I know a little about this so ...
Biogas plants (production of electric through anaerobic digestion) takes about 20 years to become profitable, slightly less if you use parasitic heat takeoff.
Wind energy is very finely balanced, the turbines use oil based products anyway, it really depends where you get your materials from, if you buy your steel from the East, it will be cheaper, but environmentally far more expensive. The profit margins are minimal here, and it really depends on who you talk to and where you source your materials.
There are a number of other technologies, all of which require subsidies (read: not commercially viable yet), but all become profitable over long term use, one of the more promising is combined heat and power which is a mixture of technologies to use every bit of power a boiler produces. The basic problem here is that the calorific value of oil is very high, and there are no technologies we have that compare.

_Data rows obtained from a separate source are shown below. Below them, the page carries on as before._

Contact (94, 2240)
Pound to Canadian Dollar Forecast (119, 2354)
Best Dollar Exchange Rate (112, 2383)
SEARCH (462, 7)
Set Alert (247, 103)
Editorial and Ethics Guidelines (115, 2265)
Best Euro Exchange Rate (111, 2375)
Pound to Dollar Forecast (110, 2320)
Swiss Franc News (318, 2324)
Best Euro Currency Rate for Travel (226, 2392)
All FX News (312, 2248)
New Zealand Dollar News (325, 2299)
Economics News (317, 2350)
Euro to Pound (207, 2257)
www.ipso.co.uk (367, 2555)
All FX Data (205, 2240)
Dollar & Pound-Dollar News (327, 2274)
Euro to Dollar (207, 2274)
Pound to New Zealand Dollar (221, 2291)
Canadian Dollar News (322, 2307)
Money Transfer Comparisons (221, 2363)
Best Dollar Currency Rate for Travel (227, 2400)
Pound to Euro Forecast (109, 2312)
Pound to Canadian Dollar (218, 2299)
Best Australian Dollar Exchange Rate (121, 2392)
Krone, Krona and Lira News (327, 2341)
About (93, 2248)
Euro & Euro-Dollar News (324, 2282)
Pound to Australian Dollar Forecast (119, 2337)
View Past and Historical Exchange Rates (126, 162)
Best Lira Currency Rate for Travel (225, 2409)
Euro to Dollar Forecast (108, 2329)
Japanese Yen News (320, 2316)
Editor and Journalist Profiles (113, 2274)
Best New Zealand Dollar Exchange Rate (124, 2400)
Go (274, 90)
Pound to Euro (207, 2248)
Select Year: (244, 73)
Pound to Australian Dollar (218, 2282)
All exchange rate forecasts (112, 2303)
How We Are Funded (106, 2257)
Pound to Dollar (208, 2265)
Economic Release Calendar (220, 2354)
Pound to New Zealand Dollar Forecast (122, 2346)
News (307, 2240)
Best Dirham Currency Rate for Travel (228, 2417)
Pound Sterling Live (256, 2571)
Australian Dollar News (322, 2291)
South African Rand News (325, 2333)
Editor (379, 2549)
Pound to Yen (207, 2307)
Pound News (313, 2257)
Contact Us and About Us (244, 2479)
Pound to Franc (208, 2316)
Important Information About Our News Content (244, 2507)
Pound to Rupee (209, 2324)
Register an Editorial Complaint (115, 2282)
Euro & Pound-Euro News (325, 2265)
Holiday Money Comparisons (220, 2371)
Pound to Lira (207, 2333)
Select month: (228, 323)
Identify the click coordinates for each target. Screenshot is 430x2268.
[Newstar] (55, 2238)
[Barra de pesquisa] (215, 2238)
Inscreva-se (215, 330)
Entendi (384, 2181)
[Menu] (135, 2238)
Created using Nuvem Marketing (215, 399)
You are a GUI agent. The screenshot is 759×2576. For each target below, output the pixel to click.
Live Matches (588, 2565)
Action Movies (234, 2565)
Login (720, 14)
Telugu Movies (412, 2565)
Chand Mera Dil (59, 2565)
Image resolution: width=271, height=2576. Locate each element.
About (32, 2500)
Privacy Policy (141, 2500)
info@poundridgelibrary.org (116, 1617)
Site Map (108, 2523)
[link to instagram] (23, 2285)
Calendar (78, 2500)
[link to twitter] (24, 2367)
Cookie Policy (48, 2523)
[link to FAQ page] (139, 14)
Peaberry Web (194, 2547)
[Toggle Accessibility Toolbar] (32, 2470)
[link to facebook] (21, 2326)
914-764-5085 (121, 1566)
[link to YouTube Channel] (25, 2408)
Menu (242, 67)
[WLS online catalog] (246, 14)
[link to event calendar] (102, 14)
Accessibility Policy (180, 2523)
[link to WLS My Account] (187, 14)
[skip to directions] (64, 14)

Another main problem is that most statistics do not specify the different types of cost, as an example, there is the economic cost, the environmental cost, the human impact cost, longitivity cost. For instance, solar cells could be used in warm countries effectively, energy for nothing you may say, but although people should factor the cost of getting rid of them at end of life, they don't as this is very high, (most solar cells contain large amounts of heavy metals etc but in small quantities around the board: this is very costly to remove). Generally putting the environmental cost into the equations means fossil fuel technologies' costs rise massively, and visa versa for green technologies. We pay the economic cost immediately, the environmental cost later. Good examples of environmental costs are the cost to clean `brown field' sites of heavy metals, this is one reason why builders prefer to build on `green field' sites, and parts of Southampton are still expanding into the countryside when there are parts of St. Marys (in Southampton) that could be redeveloped after being bombed in WWII 60 years ago!!!